Monty froze. Romy saw those strong shoulders stiffen, felt the tension ripple across the room like static.

"I've seen enough," Romy said, voice rough. He reached over Monty's shoulder, selected all, dragged the files to the trash.

Monty stayed his hand for a beat. "Sure?"

"Yes," Romy answered. "Memories should stay dead."

They hit "Empty Trash." A pixelated puff. Gone.

Romy popped the crimson USB from the port. "Time for a factory-reset." He navigated settings, formatted the drive, then wiped the laptop itself—fresh OS, no trace.

Suresh deflated, shoulders sagging as if the data were the only spine he possessed. "It's over, then."

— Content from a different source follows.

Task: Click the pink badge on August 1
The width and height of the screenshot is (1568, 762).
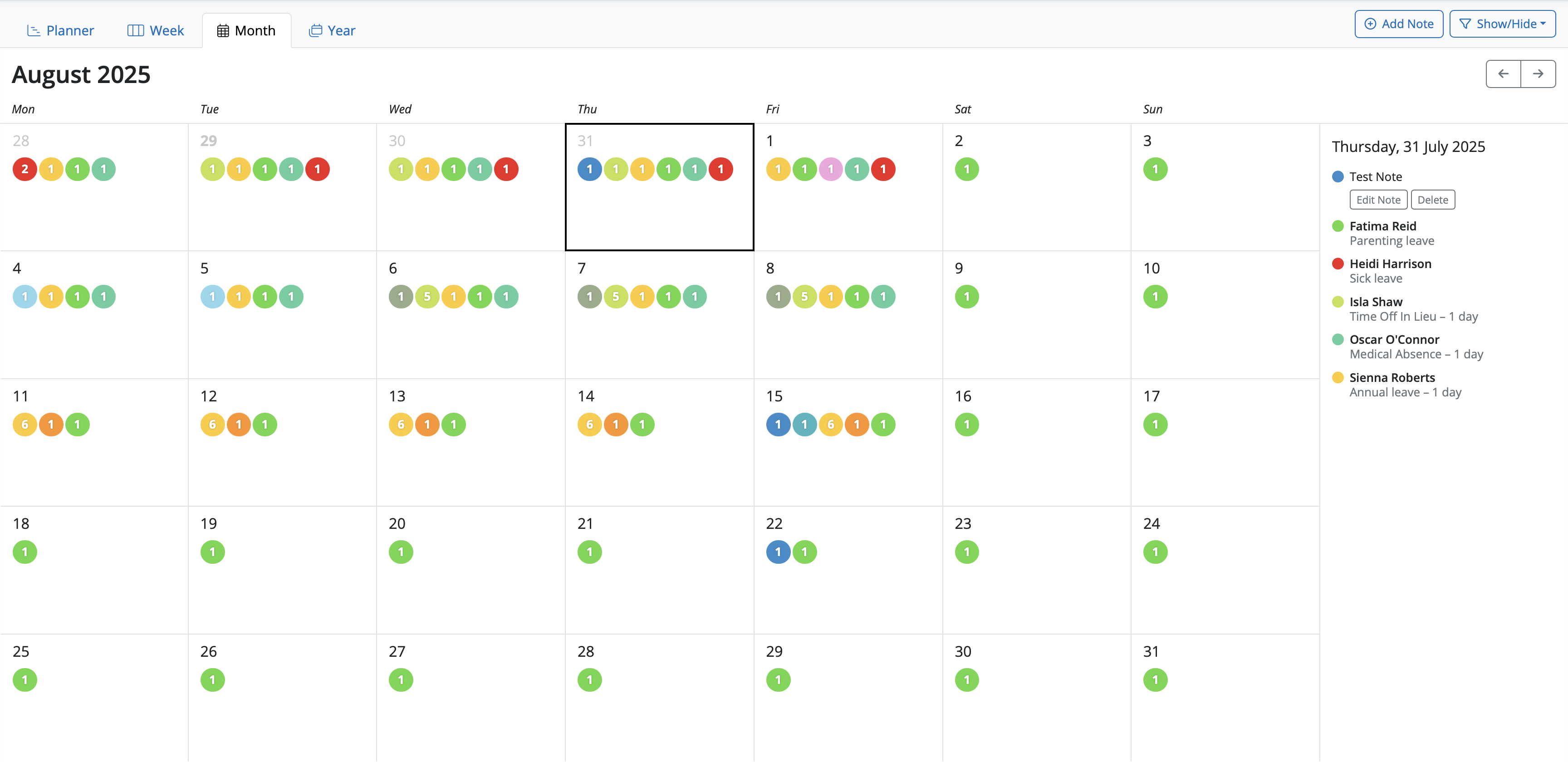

"Almost," Monty murmured. He retrieved a leather belt from the wardrobe, looped it through chair slats, buckling Suresh's wrists. "A souvenir. Five minutes should be enough for us to exit this floor."

Suresh opened his mouth; no sound emerged.

Corridor of Broken Ties

They left him like that, half naked, shocked into silence, computer files sizzling in digital purgatory, while hotel corridor lights hummed their sterile lullaby.

Elevator doors slid shut around Romy and Monty. Only then did Monty's rigidity loosen. He leaned into the mirrored wall, eyes closing.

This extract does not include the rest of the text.